Mr. Parrish has extensive operational and general management experience; his focus is on financial performance and strategic alliances.  Mr. Parrish has over 24 years of leadership and finance experience in a variety of global firms.  Prior to Equisol, Mr. Parrish held various executive positions in several General Electric Companies where he served in positions such as General Manager for global logistics and services for GE’s Water business, and, earlier, as Managing Director for GE Capital specializing in ecommerce, six sigma, and productivity of several of GE’s equipment management groups.  Prior to GE, Mr. Parrish served for 14 years active duty in the U.S. Army where he held various leadership positions of increasing responsibility as an Army Aviator culminating as a member of the Army Acquisition Corps.  Mr. Parrish has a Bachelor’s degree in Engineering from the U.S. Military Academy at West Point as well as a Masters Degree in Astronautical Engineering from Stanford University and an MBA with honors from the Wharton School at the University of Pennsylvania.   He is the current President of the West Point Society of Philadelphia and serves on the boards of the USO of SE PA/NJ and the Delaware Valley Industrial Resources Council.

Gregory N. Moore
Gregory N. Moore, has over 25 years of senior management experience in major multi-national companies and extensive international experience in major worldwide markets.  He served as the Senior Vice President and Controller of YUM! Brands, Inc. from 2003 to 2005.  Prior thereto, Mr. Moore was the Vice President and General Auditor of Yum from 1997 to 2003.  Before that, he was with PepsiCo, Inc. and held the position of Vice President and Controller of Taco Bell and Controller of PepsiCo Wines and Spirits International.  Since retiring, he has been a frequent speaker and lecturer and currently sits on two boards:  Texas Roadhouse, Inc. (NASDAQ) serving as Chairman of the Audit Committee and Nominating & Corporate Governance Committee, and as a member of the Compensation Committee; and 3 Day Blinds, a privately held company owned by two private equity firms, for which he chairs the Audit Committee.

 
 

 

Andrew B. Mazzone
Mr. Mazzone was Chairman and President of Xiom Corp since its inception in 1998 until October 30, 2009, when he stepped down as Chairman and President and assumed the position of Director.  Mr. Mazzone was the President of TTI at the time of the spin-out.  He resigned as Sole Officer and Director of TTI on November 1, 2001.  Thereafter, TTI acquired and changed its name to Steam Clean USA, Inc. on or about August 15, 2002.  On July 1, 2003, Steam Clean USA, Inc. acquired Humana Trans Services Group, Ltd.  At this point Mr. Mazzone was invited to become Chairman of the Board of Directors.  He served in that position until January 2004, when he resigned as Chairman but remained as a Director and until May 5, 2004, when he resigned from the Board entirely.  From 1970 until February 15, 1995, Mr. Mazzone was employed by Metco, Westbury, NY, a subsidiary of the Perkin Elmer Corp., a holding company, which subsidiary, Metco, was engaged in the business of development of metal spraying and metal powders.  Mr. Mazzone, as President, resigned from Sulzer Metco after the acquisition of the Company in 1995.  From 1995 to October, 2001 Mr. Mazzone was President of Thermaltec International.

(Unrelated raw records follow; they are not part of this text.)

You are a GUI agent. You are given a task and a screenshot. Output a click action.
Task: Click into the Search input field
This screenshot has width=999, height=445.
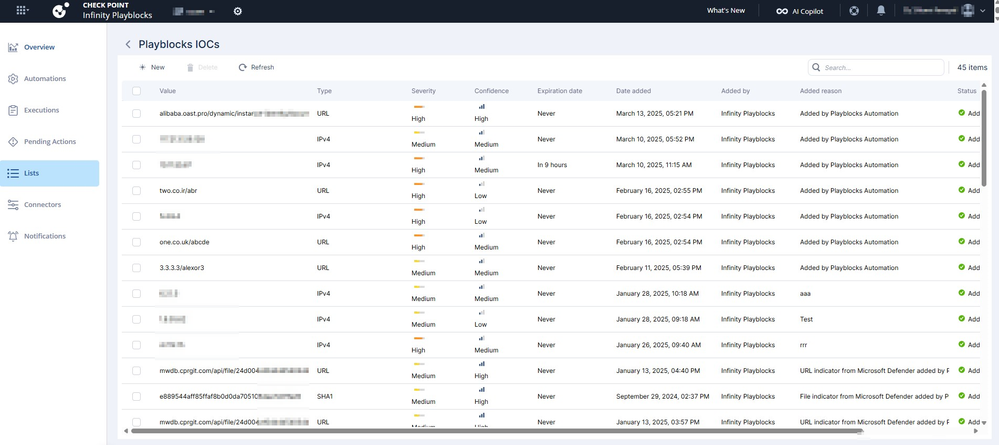click(880, 67)
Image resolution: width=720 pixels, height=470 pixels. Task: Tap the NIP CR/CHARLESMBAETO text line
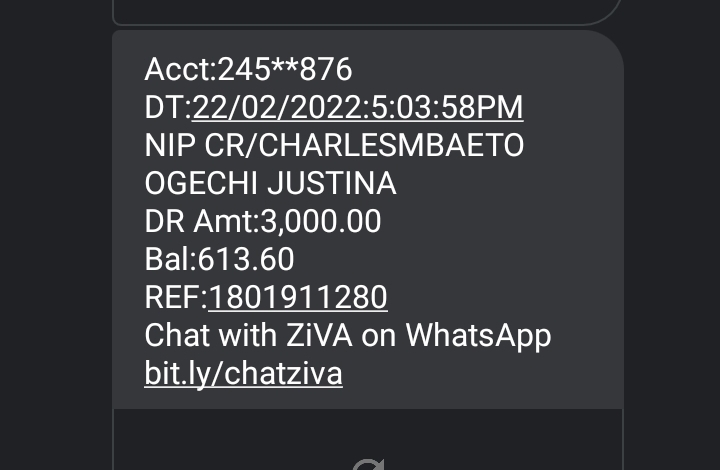tap(334, 145)
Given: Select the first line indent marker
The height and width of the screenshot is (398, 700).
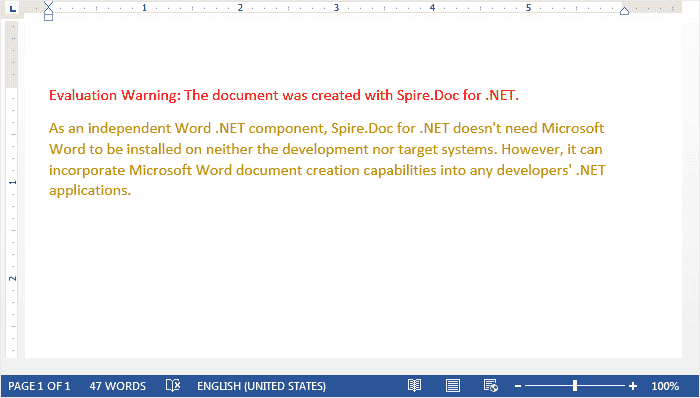Looking at the screenshot, I should click(49, 4).
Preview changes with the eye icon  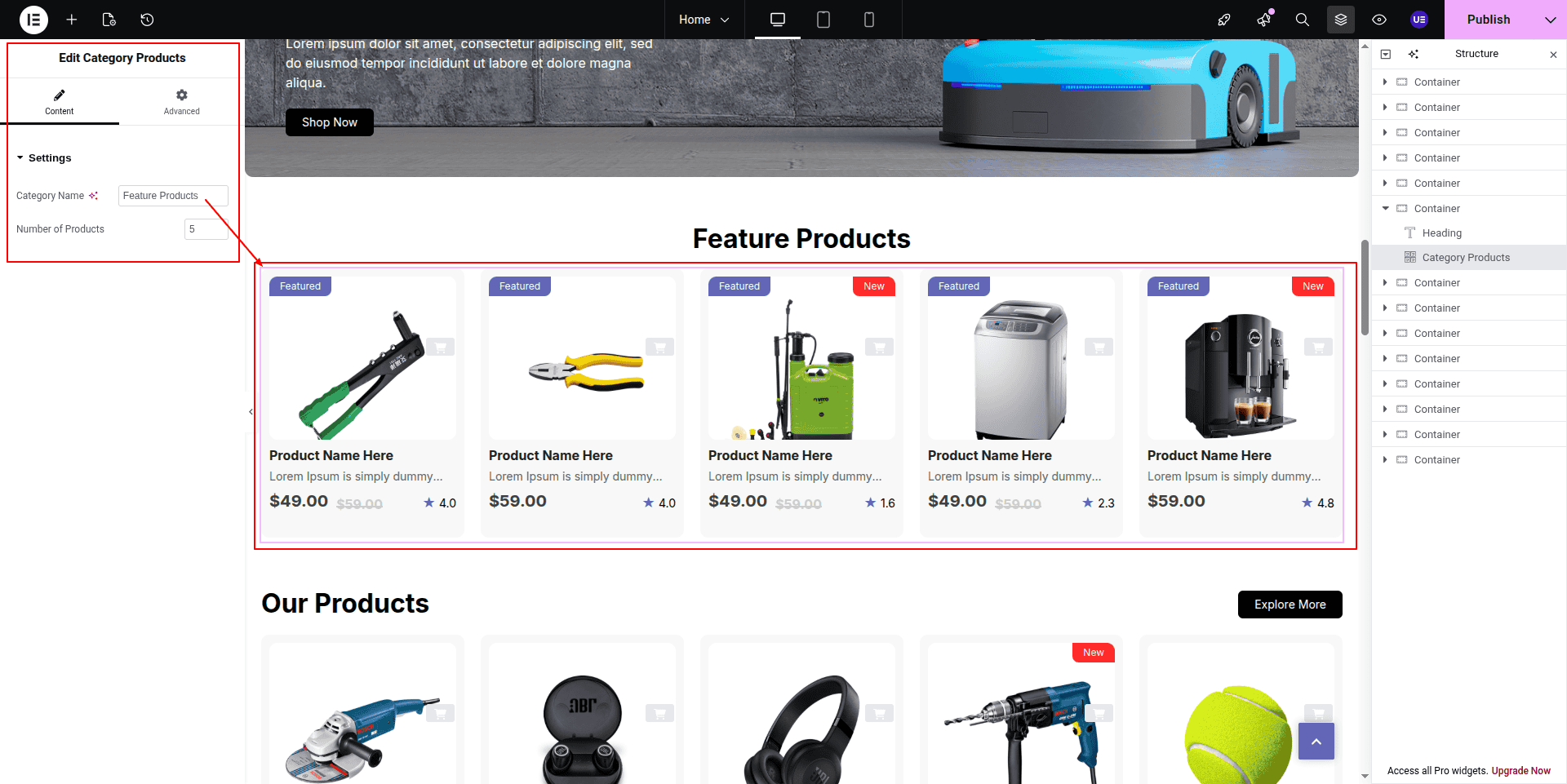click(1379, 20)
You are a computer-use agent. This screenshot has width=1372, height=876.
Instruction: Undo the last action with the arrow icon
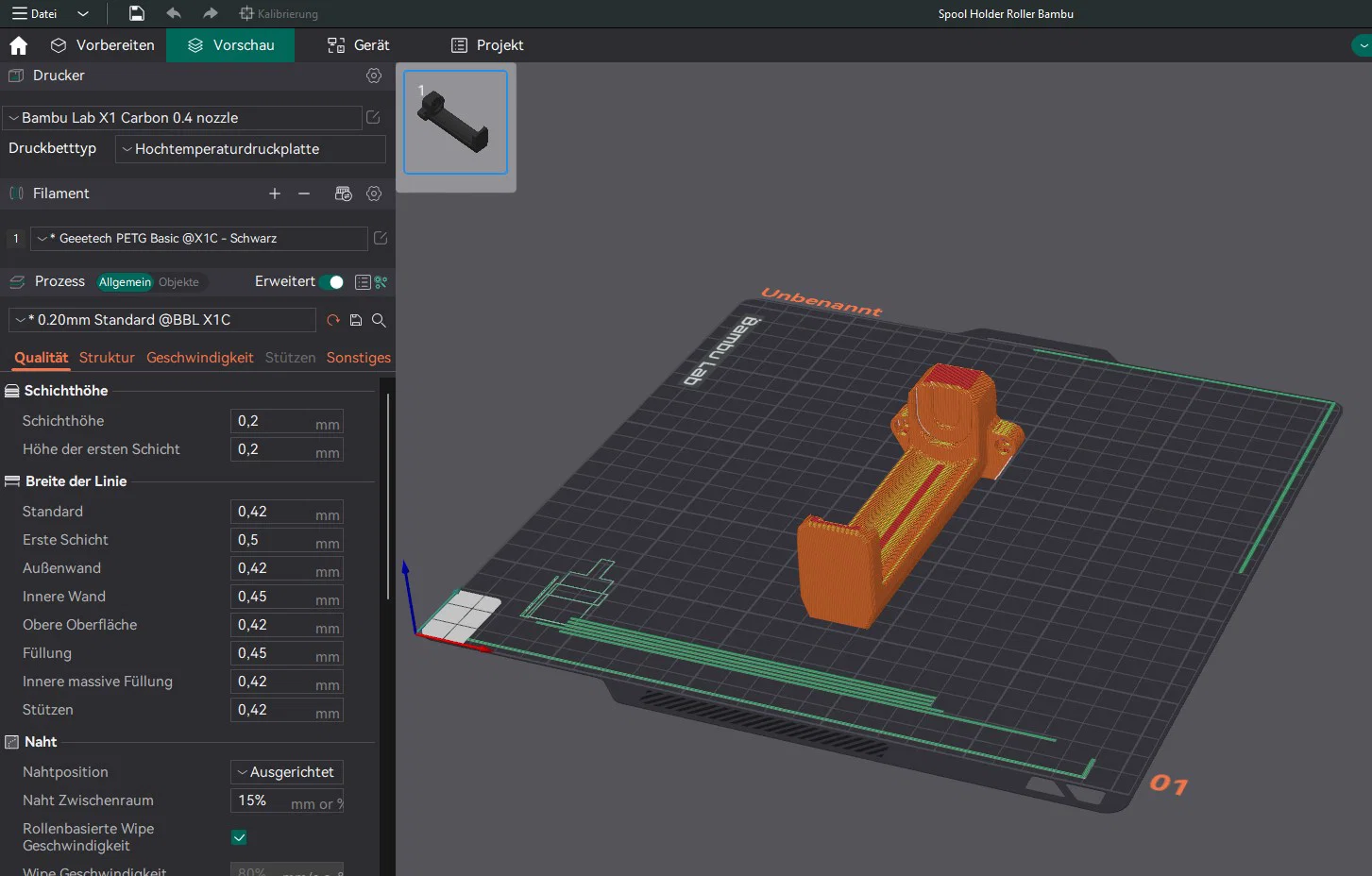tap(174, 13)
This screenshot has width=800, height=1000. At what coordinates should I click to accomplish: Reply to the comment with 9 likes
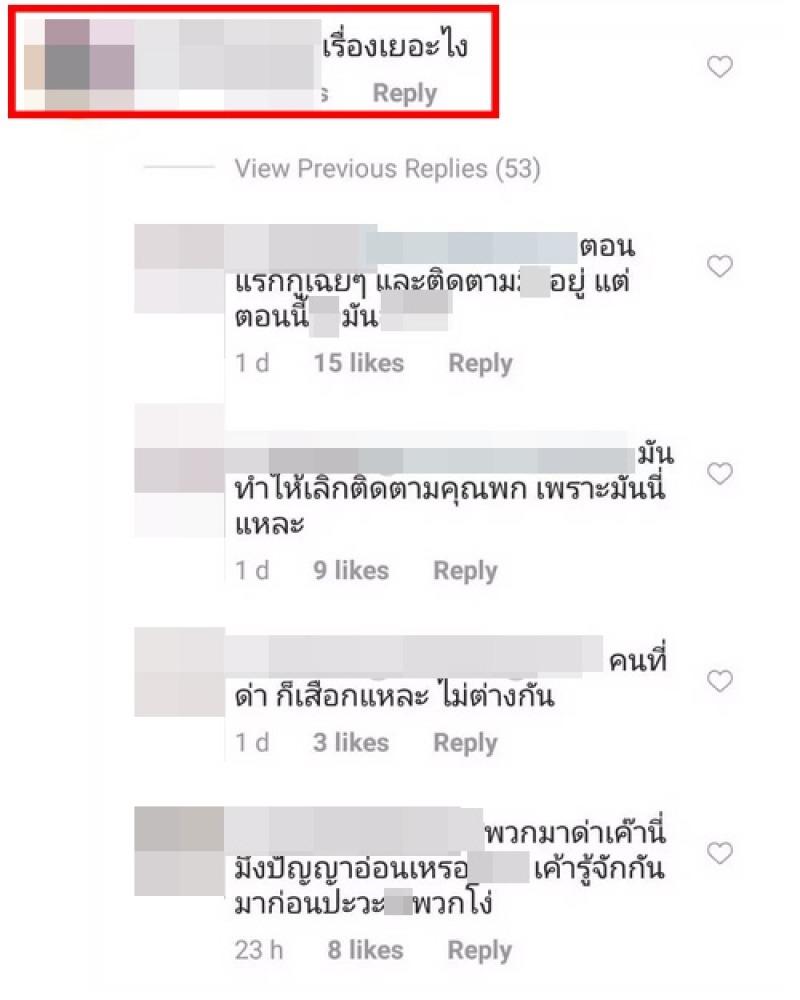(x=465, y=571)
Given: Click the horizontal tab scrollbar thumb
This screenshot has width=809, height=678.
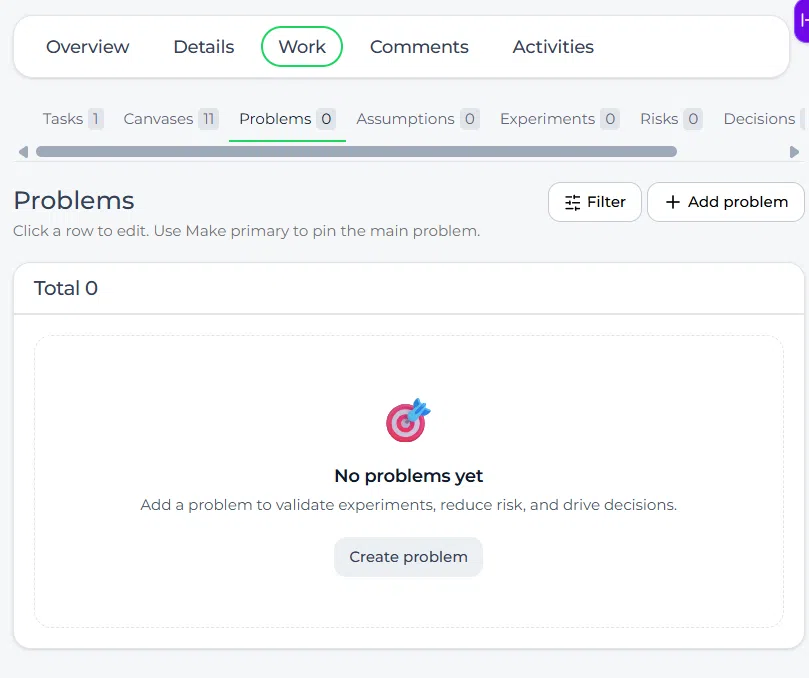Looking at the screenshot, I should 356,152.
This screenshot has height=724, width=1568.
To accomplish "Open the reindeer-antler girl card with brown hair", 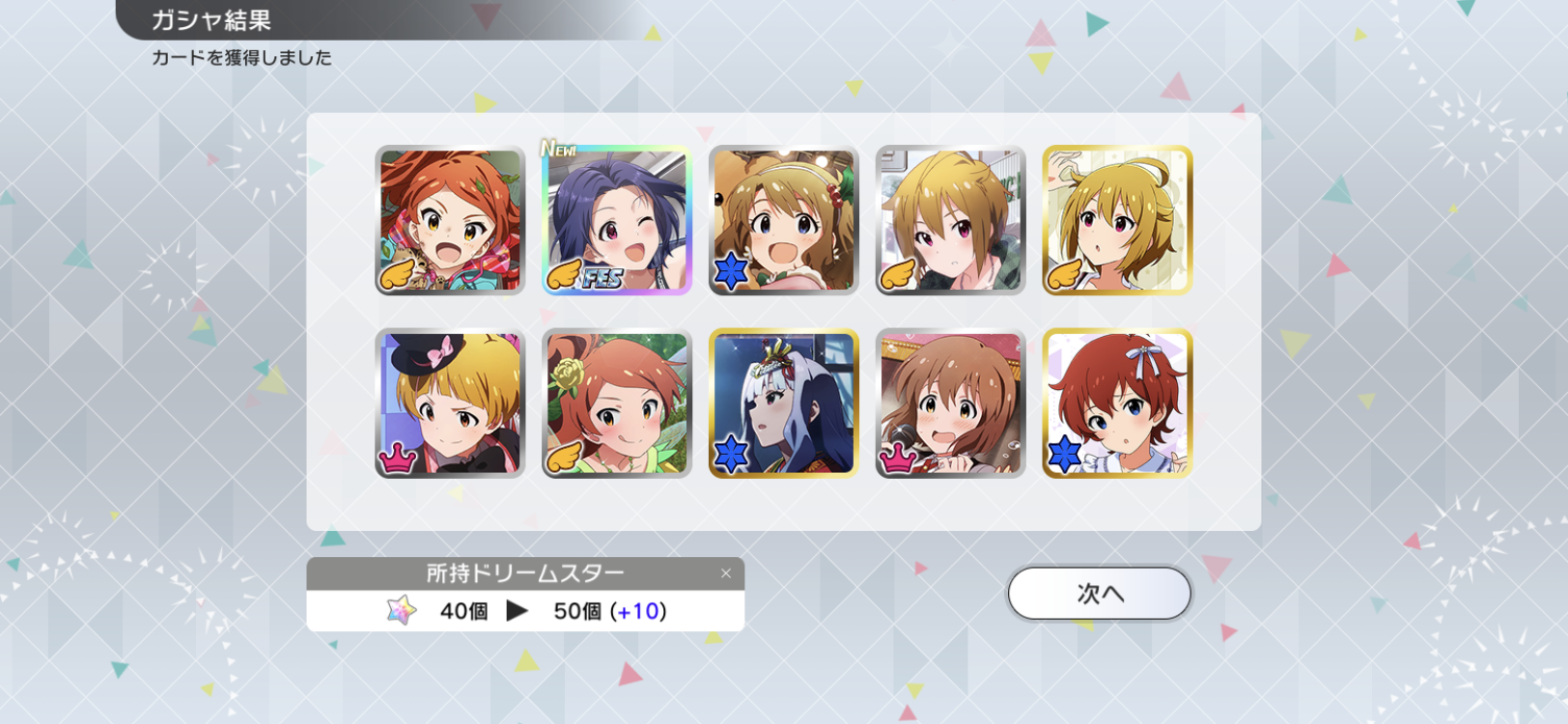I will pyautogui.click(x=784, y=220).
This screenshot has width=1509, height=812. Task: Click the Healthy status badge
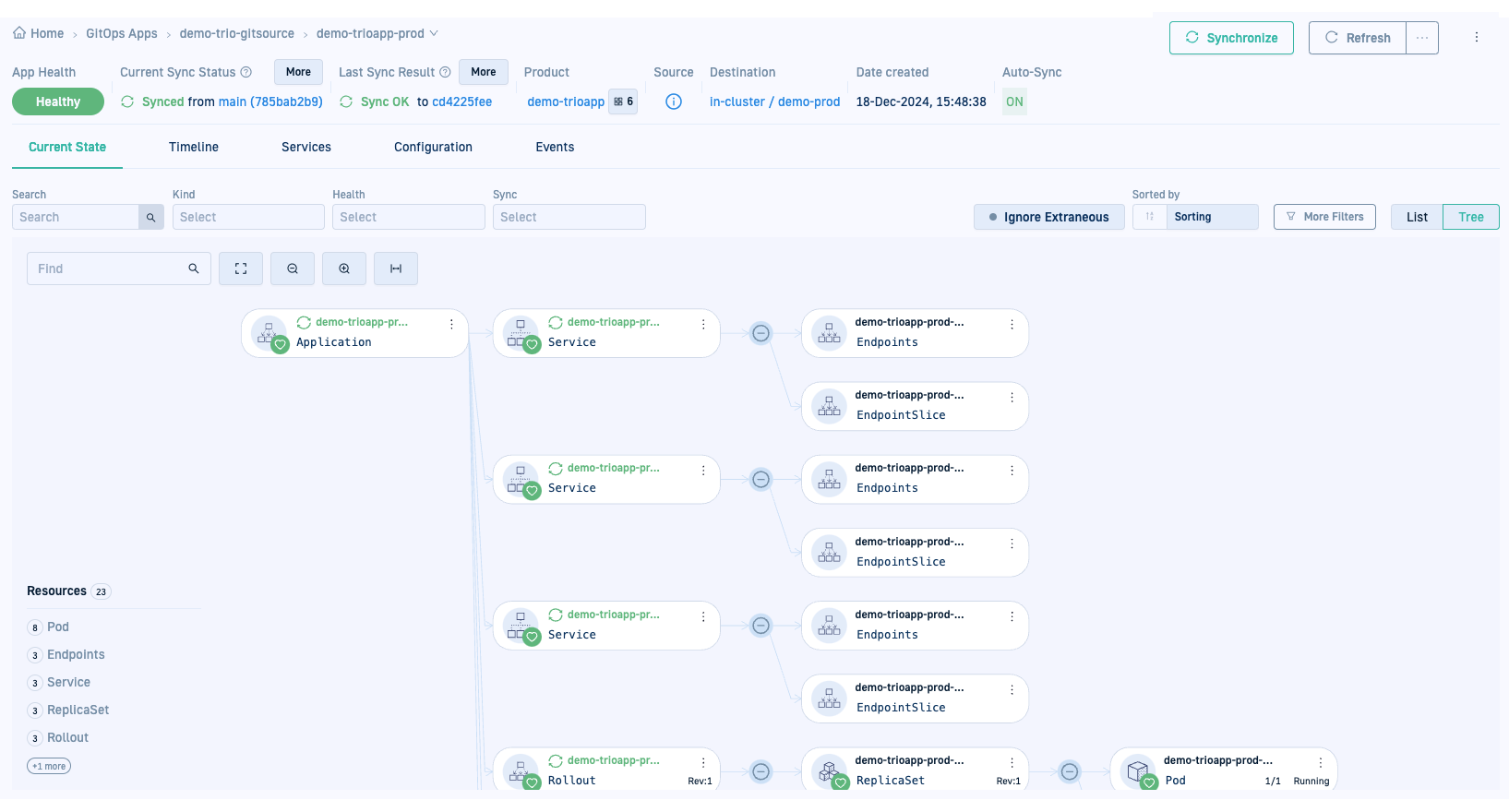[x=57, y=102]
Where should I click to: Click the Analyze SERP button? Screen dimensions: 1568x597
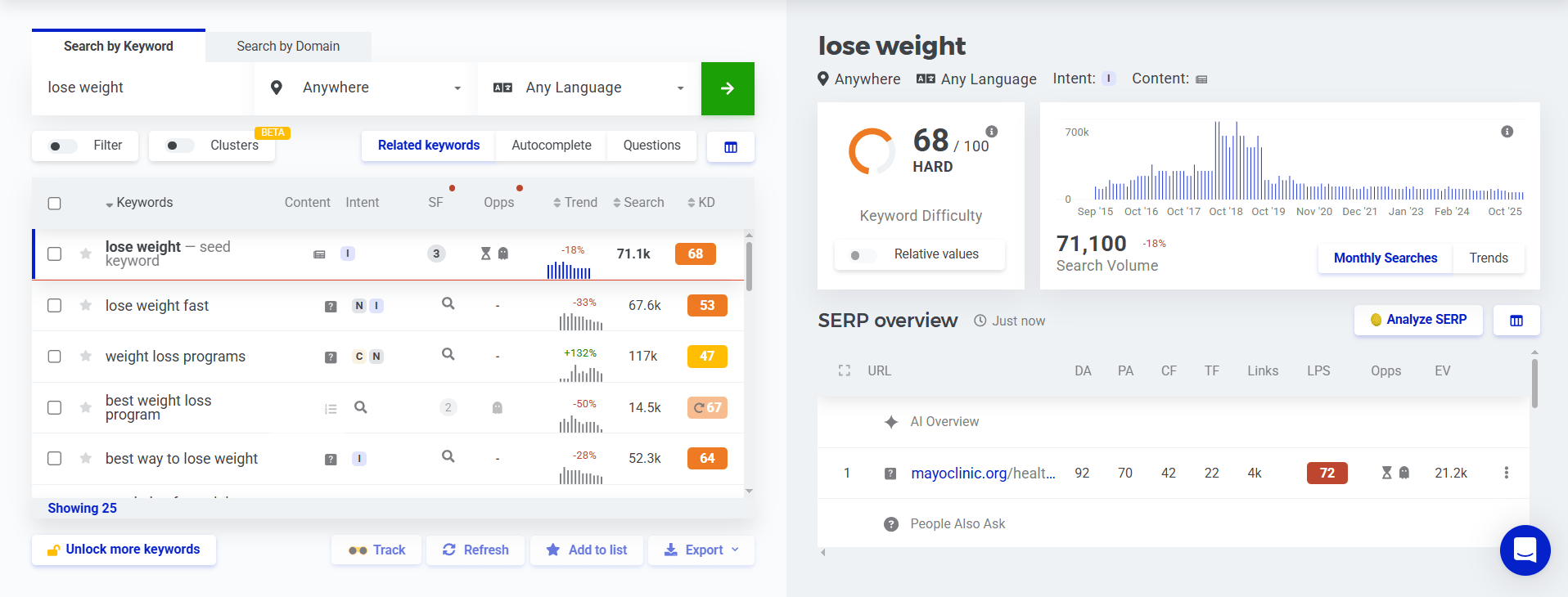[1417, 320]
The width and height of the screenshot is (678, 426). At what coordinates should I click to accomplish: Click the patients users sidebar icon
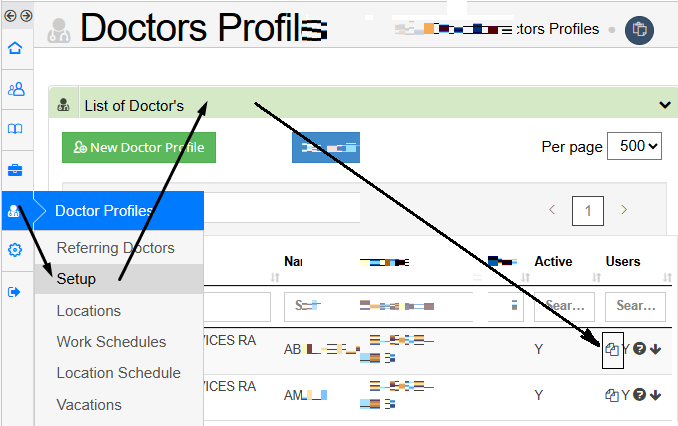(x=16, y=89)
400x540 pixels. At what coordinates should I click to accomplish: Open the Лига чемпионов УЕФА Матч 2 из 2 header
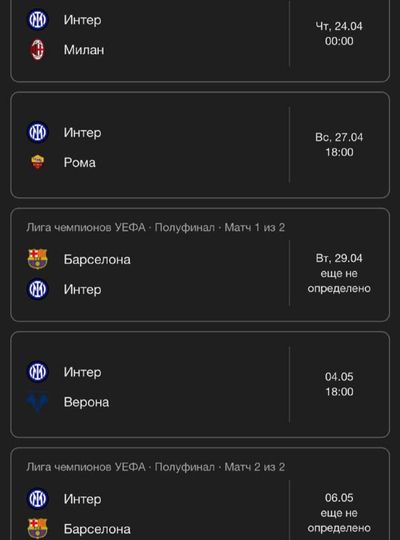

At Metco, Mr. Mazzone held various positions, including as Director of Logistics, Director of Sales and Marketing, Director of Manufacturing, Executive Vice President and President.

Mr. Mazzone has degrees from Babson College, Babson Park, Massachusetts, in finance and an advanced degree in economics, with a specialty in economic history.

James W. Zimbler
James W. Zimbler, has been a principal of Keystone Capital Resources, LLC, since its inception in March 2004.  Keystone is involved as a consultant in the mergers and acquisitions of public companies and consulting for private companies that wish to access the public markets.  Prior to becoming a founding member of Keystone, he was involved in consulting for capital raising, re-capitalization and mergers and acquisitions for various clients.  Mr. Zimbler was one of the initial shareholders in Accountabilities, Inc., f/k/a Human Trans Services Holding Corp (“ACBT”).   Mr. Zimbler has recently focused his energies in the field of turnarounds of small emerging private and public companies.  He has served on the Board of Directors and/or Officer of several companies since 2000.

Kurt M. Given
Kurt M. Given, is responsible for the day-to-day business functions and operations of Equisol, including marketing, technology, and linking together sales, administration, and customer relationships. With 20 years of water treatment experience at GE Betz, he has held positions in engineering and management for both the chemical and feed equipment product lines. From 1999 to 2002, he was group Leader and Product Manager for the Equipment team, overseeing all activities including pricing, marketing, profitability, capital equipment, contracts and product management. He has a bachelor of Science degree in Chemical Engineering from Pennsylvania State University and holds a patent for dust control foam generation.

 
 

 

Section 7 – Regulation FD

Item 7.01          Regulation FD Disclosure.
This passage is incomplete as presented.